CF Industries expects global nitrogen supply and demand balance to remain constructive near-term

Mark Milam

20-Feb-2025

HOUSTON (ICIS)–Fertilizer producer CF Industries expects in the near-term that the global nitrogen supply and demand balance will remain constructive as inventories globally are viewed as being below average, with production economics for the industry’s marginal producers in Europe remaining challenged.

The company said in a results announcement that global nitrogen pricing was supported in Q4 of 2024 by positive global demand as well as constrained supply availability due in part to natural gas shortages in Iran and Egypt.

There was also China’s impact on the market with their continued restrictions on urea exports.

Looking ahead at North America, CF is forecasting average US corn returns above soybeans.

The producer said this is due in part to improving corn prices from strong corn exports and lower 2024 yield estimates, which is expected to be positive for corn plantings and nitrogen demand in the region.

At this time the company expects US corn plantings in 2025 will be approximately 93 million acres, which falls on the lower end of domestic industry projections of between 93 million and 96 million acres being sowed in the weeks ahead.

For Brazil there was an uptick in urea imports in 2024 to 8.3 million tonnes, which was 14% higher than 2023.

CF said that imports to Brazil are expected to remain strong this year because of forecasted high corn plantings and continued nominal domestic nitrogen production.

In India the producer said urea inventory is believed to be low following strong domestic demand for urea, lower-than-targeted domestic urea production and lower urea import volumes in 2024.

The company noted that there has been the inability of import agencies to secure targeted volumes in the country’s two most recent urea import tenders and that another urea import tender may be necessary in Q1 of 2025.

If that comes forth it will compete for volumes with demand in the northern hemisphere for spring applications.

Additionally, CF thinks it is likely that India will tender earlier in its next fertilizer year than in recent years given the lower urea stock position.

For Europe there is approximately 25% of ammonia capacity and 20% of the urea capacity is reported in shutdown/curtailment as of January.

The producer said it believes that ammonia operating rates and overall domestic nitrogen product output in Europe will remain below historical averages over the long-term given the region’s status as the global marginal producer.

Looking at China, the company said the ongoing export controls continue to limit urea export availability from the country.

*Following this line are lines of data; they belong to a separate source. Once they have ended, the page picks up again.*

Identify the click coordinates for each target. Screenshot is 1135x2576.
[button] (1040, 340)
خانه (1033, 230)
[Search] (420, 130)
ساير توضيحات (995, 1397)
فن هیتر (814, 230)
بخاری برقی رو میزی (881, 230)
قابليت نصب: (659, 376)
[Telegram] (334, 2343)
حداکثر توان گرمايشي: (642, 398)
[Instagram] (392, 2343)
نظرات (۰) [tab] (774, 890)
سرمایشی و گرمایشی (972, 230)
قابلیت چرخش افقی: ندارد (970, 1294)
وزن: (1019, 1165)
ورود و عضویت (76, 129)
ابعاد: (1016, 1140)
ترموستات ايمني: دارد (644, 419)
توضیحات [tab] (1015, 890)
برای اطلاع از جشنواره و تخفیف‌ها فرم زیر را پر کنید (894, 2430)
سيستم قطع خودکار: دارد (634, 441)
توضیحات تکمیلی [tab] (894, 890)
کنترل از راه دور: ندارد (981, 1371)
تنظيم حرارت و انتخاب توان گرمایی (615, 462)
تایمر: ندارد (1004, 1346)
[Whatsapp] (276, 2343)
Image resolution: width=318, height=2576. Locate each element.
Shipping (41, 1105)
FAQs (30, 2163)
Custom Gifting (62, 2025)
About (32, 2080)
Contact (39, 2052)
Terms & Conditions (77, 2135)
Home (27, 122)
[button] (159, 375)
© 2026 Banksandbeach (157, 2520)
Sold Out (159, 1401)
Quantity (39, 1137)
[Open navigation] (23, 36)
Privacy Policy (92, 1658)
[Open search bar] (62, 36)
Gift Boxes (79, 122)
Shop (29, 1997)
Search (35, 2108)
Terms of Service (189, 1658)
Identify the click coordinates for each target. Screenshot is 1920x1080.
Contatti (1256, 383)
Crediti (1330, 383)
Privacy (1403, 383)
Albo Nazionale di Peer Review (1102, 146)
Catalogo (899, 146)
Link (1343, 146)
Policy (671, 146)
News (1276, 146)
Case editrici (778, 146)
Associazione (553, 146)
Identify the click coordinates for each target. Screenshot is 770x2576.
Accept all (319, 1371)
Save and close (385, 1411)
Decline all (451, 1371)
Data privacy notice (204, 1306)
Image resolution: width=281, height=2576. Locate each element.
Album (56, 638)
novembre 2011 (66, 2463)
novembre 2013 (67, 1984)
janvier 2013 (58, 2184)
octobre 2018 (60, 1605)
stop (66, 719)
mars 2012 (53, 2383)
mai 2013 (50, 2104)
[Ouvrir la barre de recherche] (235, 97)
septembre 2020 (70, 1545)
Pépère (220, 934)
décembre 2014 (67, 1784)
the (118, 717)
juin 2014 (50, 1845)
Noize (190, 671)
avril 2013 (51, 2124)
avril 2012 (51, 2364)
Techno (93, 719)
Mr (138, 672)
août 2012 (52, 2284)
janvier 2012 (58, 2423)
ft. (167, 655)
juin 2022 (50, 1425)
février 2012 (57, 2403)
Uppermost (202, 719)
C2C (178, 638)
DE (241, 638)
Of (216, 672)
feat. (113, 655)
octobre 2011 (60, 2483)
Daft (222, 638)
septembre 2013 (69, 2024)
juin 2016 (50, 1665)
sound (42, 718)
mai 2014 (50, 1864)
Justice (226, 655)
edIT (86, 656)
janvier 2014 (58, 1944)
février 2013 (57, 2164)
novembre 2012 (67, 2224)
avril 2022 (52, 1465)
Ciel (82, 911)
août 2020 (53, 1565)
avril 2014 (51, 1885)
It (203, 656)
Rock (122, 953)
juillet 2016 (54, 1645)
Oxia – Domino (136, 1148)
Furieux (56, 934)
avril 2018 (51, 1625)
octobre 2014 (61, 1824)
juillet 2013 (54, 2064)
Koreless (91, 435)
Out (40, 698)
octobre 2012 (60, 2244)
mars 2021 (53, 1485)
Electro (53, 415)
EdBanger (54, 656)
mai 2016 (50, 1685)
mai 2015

There were less than 300,000 tonnes of urea in 2024 exported, which was 94% lower than 2023.

CF has a view that urea exports may resume following China’s domestic spring application season.

In Russia exports have increased by 16% through the end of Q3 2024 compared to the same period in 2023, with the producer attributing this to the start-up of new urea granulation capacity and producers favoring urea upgrades over UAN upgrades.

Also, it cites the willingness of certain countries to purchase Russian fertilizer, including the US and Brazil.

CF said over the medium-term the significant energy cost differentials between North American producers and high-cost producers in Europe and Asia are expected to persist.

As a result, the global nitrogen cost structure will remain supportive of strong margin opportunities for low-cost North American producers.

Longer-term the company expects the global nitrogen supply and demand balance to tighten as global nitrogen capacity growth over the next four years is not projected to keep pace with expected global demand growth.

That rate is projected to be approximately 1.5% per year for traditional applications and new demand growth for clean energy applications.

Further the amount of global production is seen as remaining constrained by continued issues over the availability and cost of natural gas.